Function that shows the Unicode code of a character

Jubinell · Oct 15, 2009

Does such function exist in Excel?

pgc01 · Nov 9, 2009

Sorry Vladimir, I was out for some days.

I understand your point, and accept it. I have, however, a different opinion on this subject.

Having look on VBA help of AscW() function we can find that:
The AscW function returns the Unicode character code …

I can't argue with that. If Microsoft uses it, you certainly can use it too.

All I can say is that I don't agree with it. From what I see, vba strings are simply strings with 16bit characters. If your vba string is to be interpreted with the Unicode standard then it is a Unicode string. The same vba string could, however, be interpreted using any other standard, for ex., a 16bit standard for a far east language.

To me, to say that a string is a Unicode string just because its characters have 16 bits is like saying that a string is a ANSI string just because its characters have 8 bits.

ZVI · Nov 9, 2009

Agree that we've faced here with terminology contradiction.

But in my opinion, to solve such contradiction we can consider that Unicode symbol is unequivocally identified by its main properties:
1. Assignment of Unicode symbol
2. Shape(s) of Unicode symbol
3. Character, identified by the code (2 or more bytes)

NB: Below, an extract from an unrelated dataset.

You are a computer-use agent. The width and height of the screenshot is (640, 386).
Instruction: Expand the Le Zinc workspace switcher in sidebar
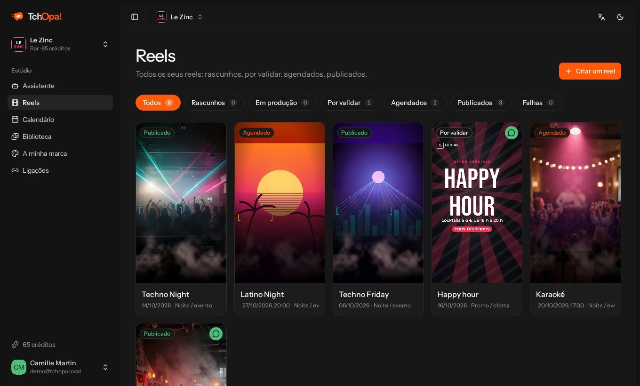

In this case the Unicode character is just one of the properties of the Unicode symbol.
Using Unicode character property we should remember that in case of not all properties are taken into account then it is not the Unicode symbol - just its property.

Regards,
Vladimir

pgc01 · Nov 9, 2009

Wow, I see this seems to be one of those never ending discussions

. One of these days we'll have to put a stop to this.

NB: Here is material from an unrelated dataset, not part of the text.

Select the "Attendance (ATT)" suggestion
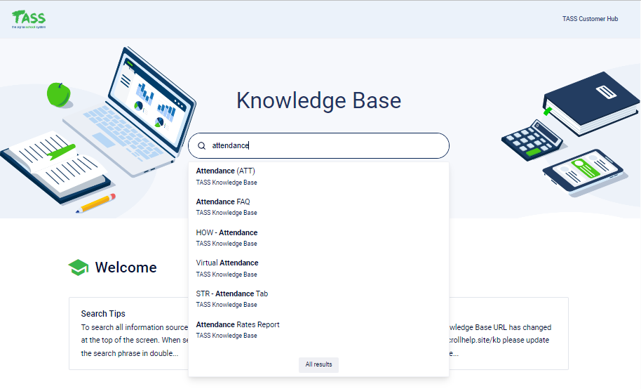This screenshot has width=641, height=389. coord(226,171)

Anyway not even your point 3 is respected.

You can do a simple test. Let's use the character that Jubinell posted, "&#55360;&#56738;". This is a Unicode string with 1 only Unicode character. This is one of the Unicode characters defined with a surrogate pair, in this case the pair D840 DDA2.

Now copy this character to the cell A1

We have now in cell A1 a Unicode string with 1 character.

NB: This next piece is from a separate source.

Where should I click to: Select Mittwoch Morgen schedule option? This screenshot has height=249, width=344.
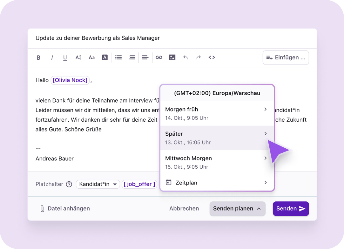217,162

Let's test it (using the immediate window).

Test 1 - the length

?Len(Range("A1").Value)
2

Now you say that vba strings are Unicode strings and, as you say in your point 3, Unicode characters may have 2 or more bytes. As you can see vba does not recognise it.

I say that vba strings are just sequences of 16bit codes. Since we have in this case 2 16bit codes we get the answer 2, it's OK

Test 2 - the code of the Unicode character

? Hex(AscW(Range("A1").Value))
D840

You say that vba strings are Unicode strings. Where is the rest of the code of this character? As you can see vba does not recognise it.

I say that vba strings are just sequences of 16bit codes. Since we have in this case 2 16bit codes we get the code of the first one, as expected since when you use Asc or AscW with a string with several characters you get the code of the first one. It's OK.

Test 3 - Let's try Mid() to get a character that does not exist(?)

? Hex(AscW(Mid(Range("A1").Value, 2, 1)))
DDA2

You say that vba strings are Unicode strings. How is it possible to use Mid to get the second Unicode character of a string that has only 1?

I say that vba strings are just sequences of 16bit codes. Since we have in this case 2 16bit codes we can use Mid to get the second 16bit code, and get it's value.

Test 4 - Let's try a test in the worksheet

In B1: =Len(A1) -> result: 2

Not even in the worksheet the string is recognised as being a Unicode string with 1 character.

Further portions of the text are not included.